To be clear, I wholeheartedly wish more folks would telework or walk to work like I've been doing for the last 16 years. But the need for another Willamette River Crossing clearly remains. We're expecting another 60,000 new residents to Salem in the next 1.5 decades. A few thousand teleworkers won't make a recognizable dent in Salem's need for another bridge.

They are right that this post emphasizes telecommuting, but it does say in the second paragraph, "The first order consequence of an economy-wide shutdown and recession is awful also."

Unemployment is mentioned here in a previous poast, "The sudden wave of unemployment claims is staggering. Food and beverage, hospitality and tourism have all been gutted. You may have seen that Powell's closed. Retail is impacted also." And it was so obvious it did not seem necessary to mention it again. It is a background for everything we say about the crisis.
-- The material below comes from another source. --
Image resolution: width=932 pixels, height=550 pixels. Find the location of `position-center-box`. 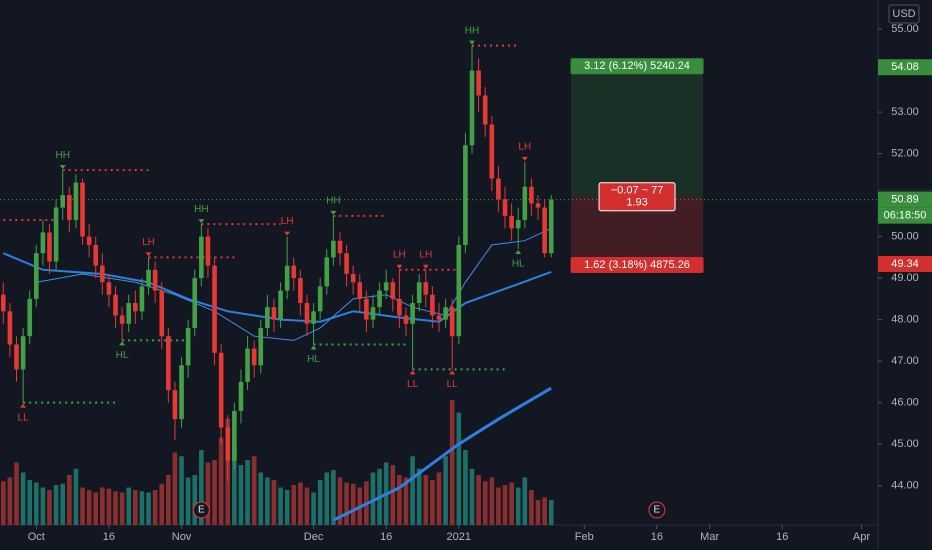

position-center-box is located at coordinates (637, 197).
In the context of all the blog posts, the crash in employment is clear. The "pandemic's decongestion" includes this. It might not be clear from a disaggregated post in isolation, and I am sorry I did not stress that sufficiently for this reader, who has not read other posts.
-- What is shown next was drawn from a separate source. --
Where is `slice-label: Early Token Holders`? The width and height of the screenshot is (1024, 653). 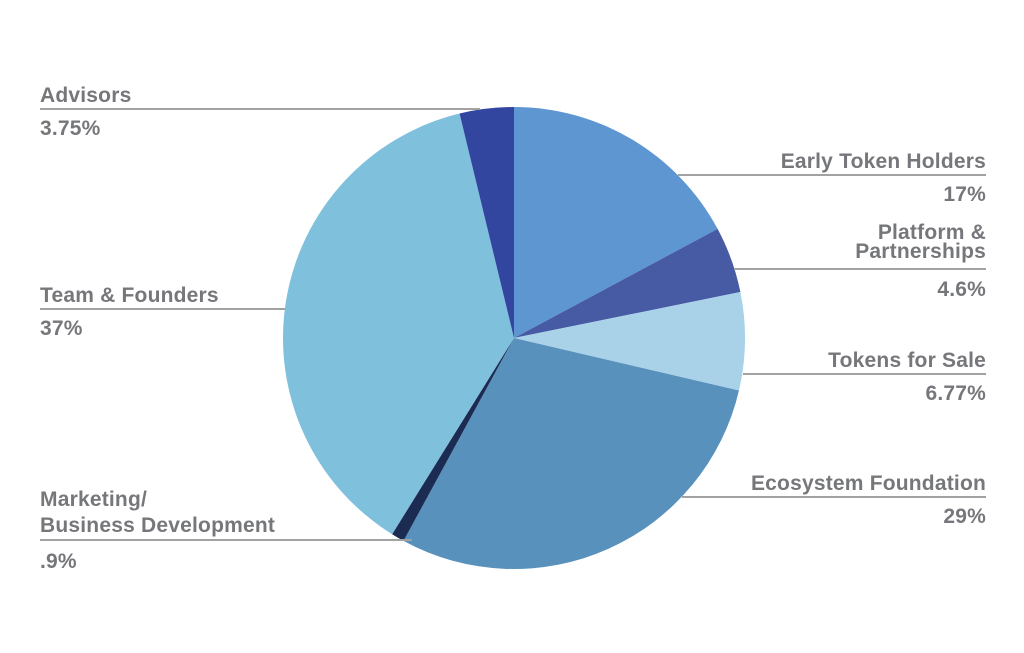
slice-label: Early Token Holders is located at coordinates (832, 162).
On the other hand, we disagree on the claim that "But the need for another Willamette River Crossing clearly remains. We're expecting another 60,000 new residents to Salem in the next 1.5 decades." Because of greenhouse gas emissions, we have to figure out ways to accommodate people without all the car traffic. We can satisfy mobility and proximity without drive-alone trips. Teleworkers along with other measures can indeed obviate any "need" for a new bridge.

Salem Breakfast on Bikes said...

A further note...the point of this post was not to create a pie chart to apportion the exact reasons for the decongestion. It's the pandemic! And all its consequences, of which telework and unemployment are large ingredients.
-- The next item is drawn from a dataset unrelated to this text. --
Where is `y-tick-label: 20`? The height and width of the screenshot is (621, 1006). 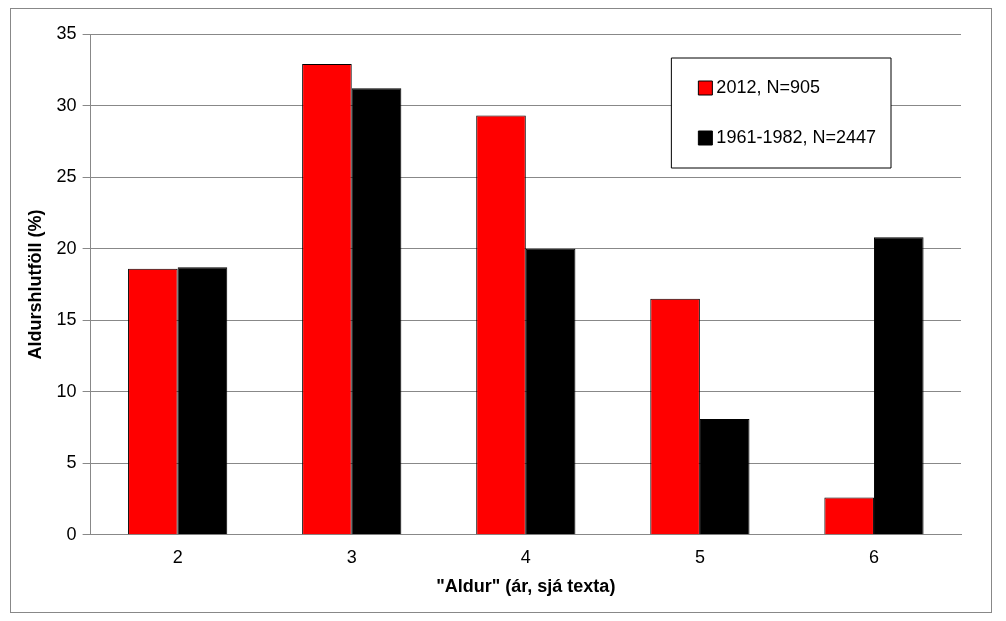
y-tick-label: 20 is located at coordinates (66, 248).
No, the point of this is to say, now that we have this decongestion, what can we learn from it, what can we take into the future?

A lot more telework is an important element to take into the future. "while we have suppressed demand for road space, it's also a chance to think about actions, like increased telecommuting during the work-from-home phase, that can be retained to some degree."

I still think this strikes the right balance. It's not saying that telework is the only reason, or even the main reason, the bridges are empty. It's saying, now that we have the empty roads, what can we learn from them?

mike said...

What strikes me about the people who demand that more lanes or bridges e built to accommodate the cars, is that they think in a vacuum. There is no past or future, only the present. For the past they ignore 1. that bad decision have made driving a car the most logical choice for most people and 2. that all the past increase in lane numbers or bridges never solved the problem of room any cars for the capacity. For the future, they make the assumption that we should continue making those bad decisions while the extra lanes or bridges will solve the concession problem for good. Otherwise they would ask for a 12 lane bridge and 12 lane arterials.
If they were actually able to think outside of their blinders, the would truly look for a long-term solution, which would include better development types, congestion pricing (including tolls), better transit and bike/ped infrastructure and elimination of free parking.

Walker said...

Having been a pump jockey as a yoot, I can tell you from hard experience in cold, cold weather that it’s very possible to fill up a car and never share any air molecules with the driver — if the driver can remain in the car.

One person handling the pump handles is clearly less likely to spread infection than having many people do so.

Salem Breakfast on Bikes said...

(Yesterday I added a Kaiser ad here, but decided it fit better with a different post and deleted it from this one.)